We also need to deduct about 130M EUR in lease payments (which is included in the 781M EUR in ‘cash flows related to financial liabilities) to end up with an adjusted operating cash flow of 1.67B EUR. Slightly lower than in H1 2021 but still a very decent result.
The total capex of 980M EUR is pretty high, especially when you also take the lease payments into consideration, the total comes in at about 1.1B EUR, which is about 20% higher than the 909M EUR in depreciation and amortization expenses. That being said, looking at the capex breakdown, we see the company allocated 273M EUR to ‘changes in payables’. The ‘pure’ capex was just 709M EUR.
The full-year capex will be 1.9B EUR this year, but that is also because Michelin is catching up on the lower capex spent in 2020 and 2021 when it was reducing its cash outflow during the COVID crisis.
I think it is fair to assume the normalized capex will be around 1.7-1.8B EUR (similar to the amounts incurred during the pre-COVID years). The sustaining capex should be even lower than that but Michelin is hesitant to give a breakdown in sustaining capex versus growth capex. I think the normalized sustaining capex (even after taking the impact from the current inflation numbers into account) is just around 1.5B EUR per year.
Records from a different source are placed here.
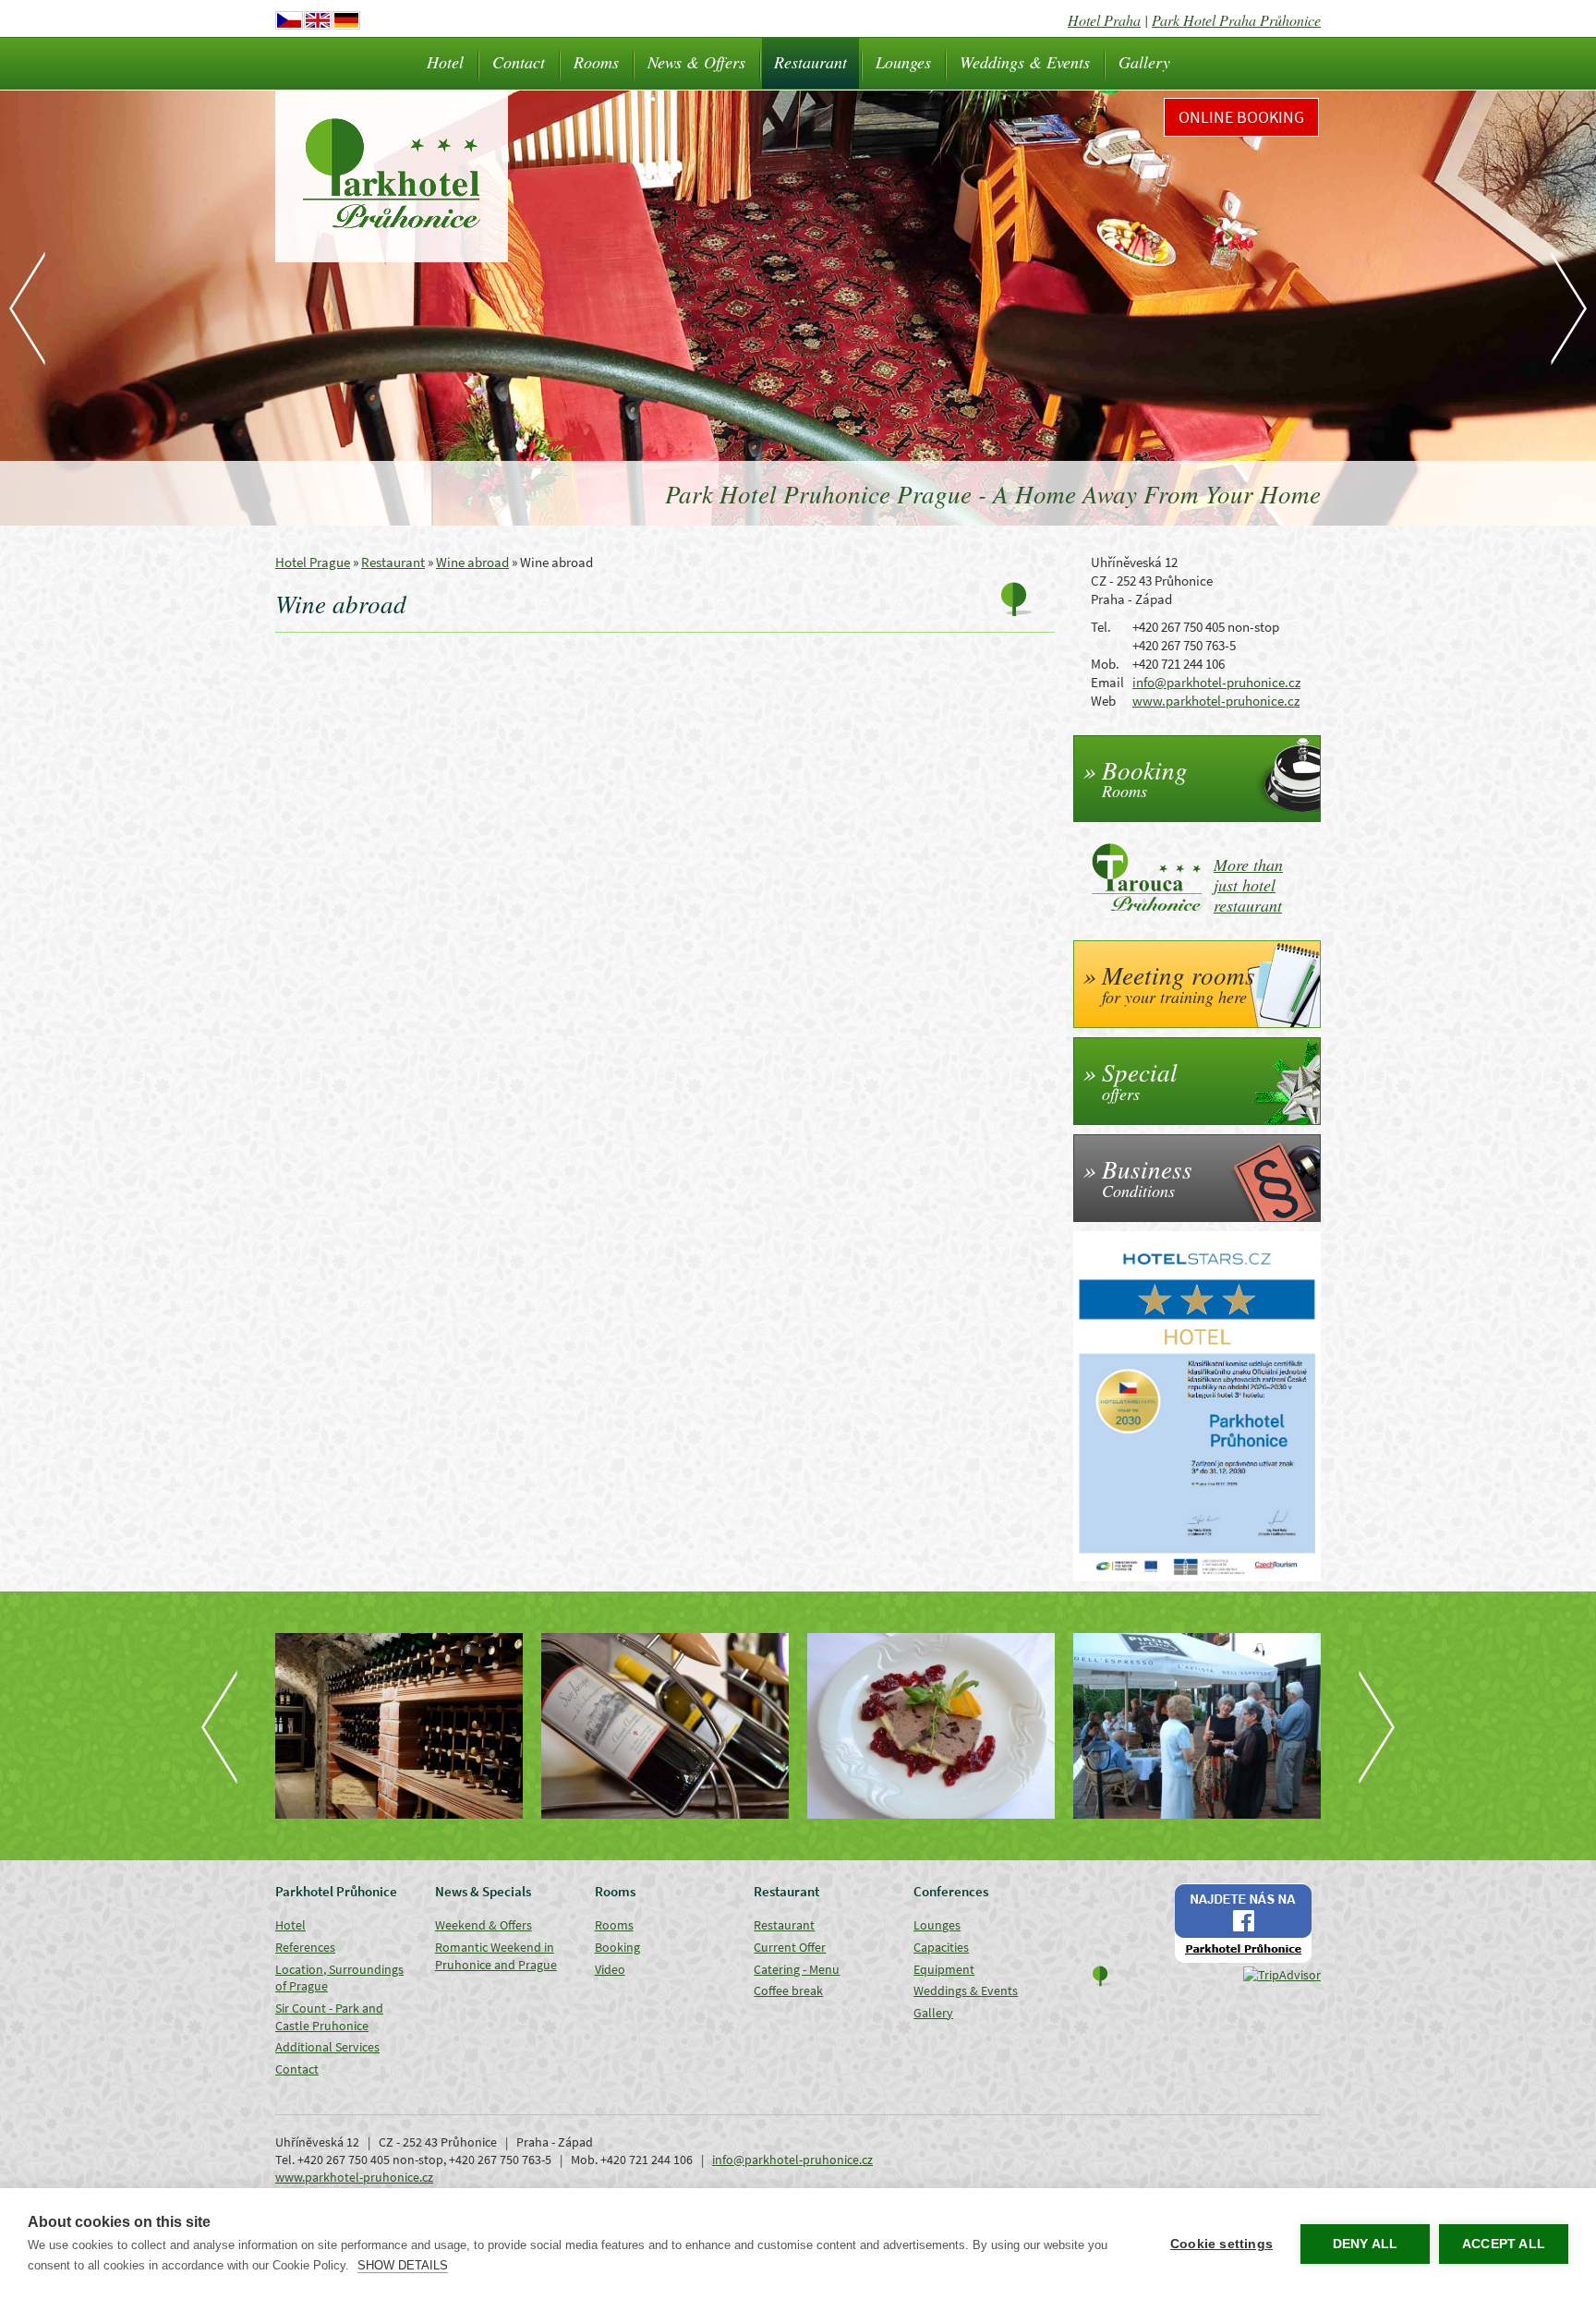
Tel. (1101, 626)
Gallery (1144, 62)
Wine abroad (472, 562)
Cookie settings (1221, 2244)
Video (610, 1969)
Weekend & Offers (483, 1925)
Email (1107, 682)
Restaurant (810, 62)
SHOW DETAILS (402, 2265)
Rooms (596, 62)
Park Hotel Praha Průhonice (1236, 20)
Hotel (445, 62)
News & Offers (696, 62)
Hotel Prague (312, 562)
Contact (518, 62)
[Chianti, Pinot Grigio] (665, 1726)
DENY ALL (1365, 2244)
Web (1103, 700)
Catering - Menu (797, 1969)
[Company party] (1197, 1726)
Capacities (941, 1947)
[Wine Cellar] (399, 1726)
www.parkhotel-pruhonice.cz (1216, 700)
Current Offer (790, 1947)
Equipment (943, 1969)
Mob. (1105, 663)
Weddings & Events (1025, 62)
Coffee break (788, 1990)
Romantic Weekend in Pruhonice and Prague (496, 1956)
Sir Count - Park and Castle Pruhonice (329, 2017)
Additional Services (327, 2047)
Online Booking (1241, 116)
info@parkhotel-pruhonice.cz (1216, 682)
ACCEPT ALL (1503, 2244)
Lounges (903, 62)
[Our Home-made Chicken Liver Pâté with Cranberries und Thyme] (931, 1726)
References (305, 1947)
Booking (617, 1947)
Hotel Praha (1104, 20)
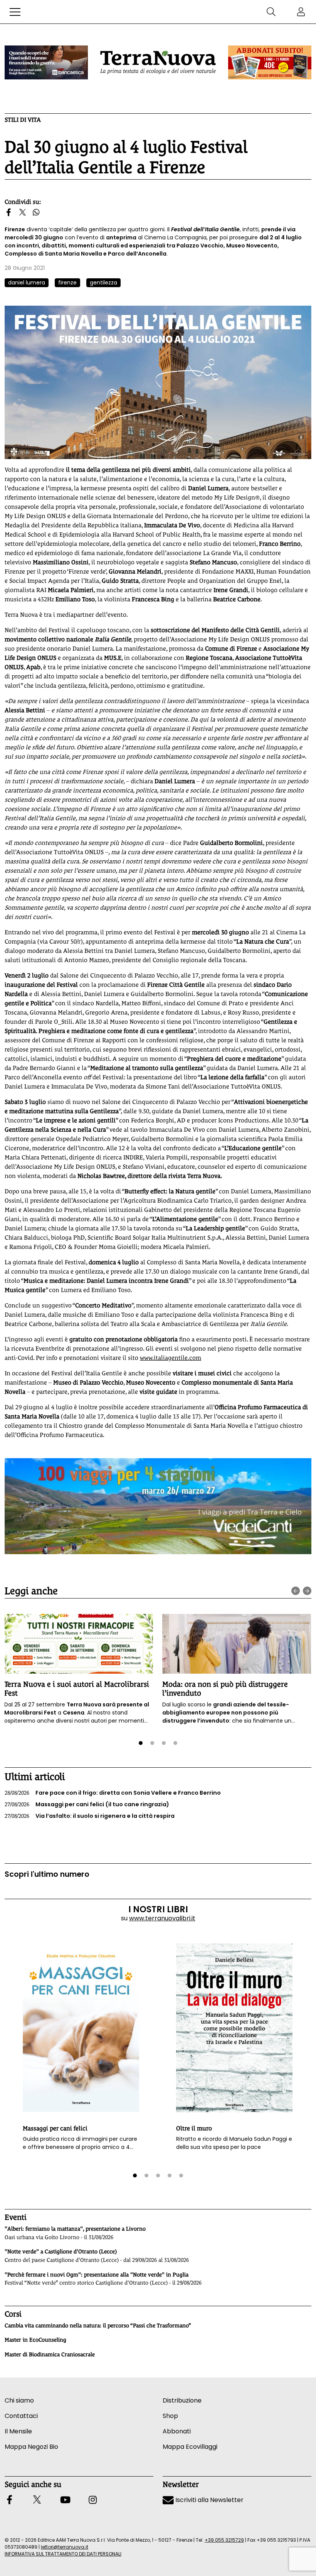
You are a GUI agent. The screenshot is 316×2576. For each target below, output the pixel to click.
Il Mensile (18, 2431)
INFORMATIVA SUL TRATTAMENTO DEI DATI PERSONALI (63, 2554)
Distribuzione (182, 2400)
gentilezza (103, 282)
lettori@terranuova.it (64, 2547)
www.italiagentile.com (170, 1357)
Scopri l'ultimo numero (47, 1874)
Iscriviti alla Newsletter (209, 2499)
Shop (170, 2415)
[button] (15, 12)
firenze (67, 282)
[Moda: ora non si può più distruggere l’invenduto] (236, 1643)
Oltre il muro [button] (194, 2128)
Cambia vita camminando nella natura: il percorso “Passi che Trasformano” (98, 2325)
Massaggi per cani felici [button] (55, 2128)
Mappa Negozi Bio (31, 2446)
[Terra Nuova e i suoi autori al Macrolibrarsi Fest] (78, 1643)
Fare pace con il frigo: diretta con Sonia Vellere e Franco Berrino (113, 1793)
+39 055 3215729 (224, 2540)
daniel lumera (26, 282)
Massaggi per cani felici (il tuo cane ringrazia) (87, 1804)
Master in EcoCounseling (35, 2340)
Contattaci (21, 2415)
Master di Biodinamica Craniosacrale (50, 2354)
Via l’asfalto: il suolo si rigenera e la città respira (90, 1816)
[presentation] (295, 1591)
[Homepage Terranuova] (158, 62)
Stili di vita (23, 119)
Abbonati (177, 2431)
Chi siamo (19, 2400)
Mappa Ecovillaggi (190, 2446)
Applying that to an anticipated full-year operating cash flow of approximately 3.3B EUR, I anticipate the full-year sustaining free cash flow to be approximately 1.8B EUR. This translates into approximately 2.5 EUR per share.
And that makes Michelin quite attractive at the current levels. Sure, an economic slowdown will also impact the demand for new tires and a volatile rubber price will also have to be dealt with by Michelin. But from a fundamental perspective with a net debt of less than 4.5B EUR (including the cash management assets) and about 4.9B EUR in EBITDA, the debt ratio (1.1) and EV/EBITDA ratio (less than 5) are appealing. Additionally, Michelin continues to generate healthy amounts of free cash flow and with an anticipated payout ratio of 50% of the recurring income, shareholders may expect a dividend of 1.2-1.4 EUR per share which would represent a yield of 5-6% (subject to the 12.8% French dividend withholding tax).
I currently don’t have a position in Michelin, but would be interested in going long. I will likely write some put options with a strike price that is just out of the money.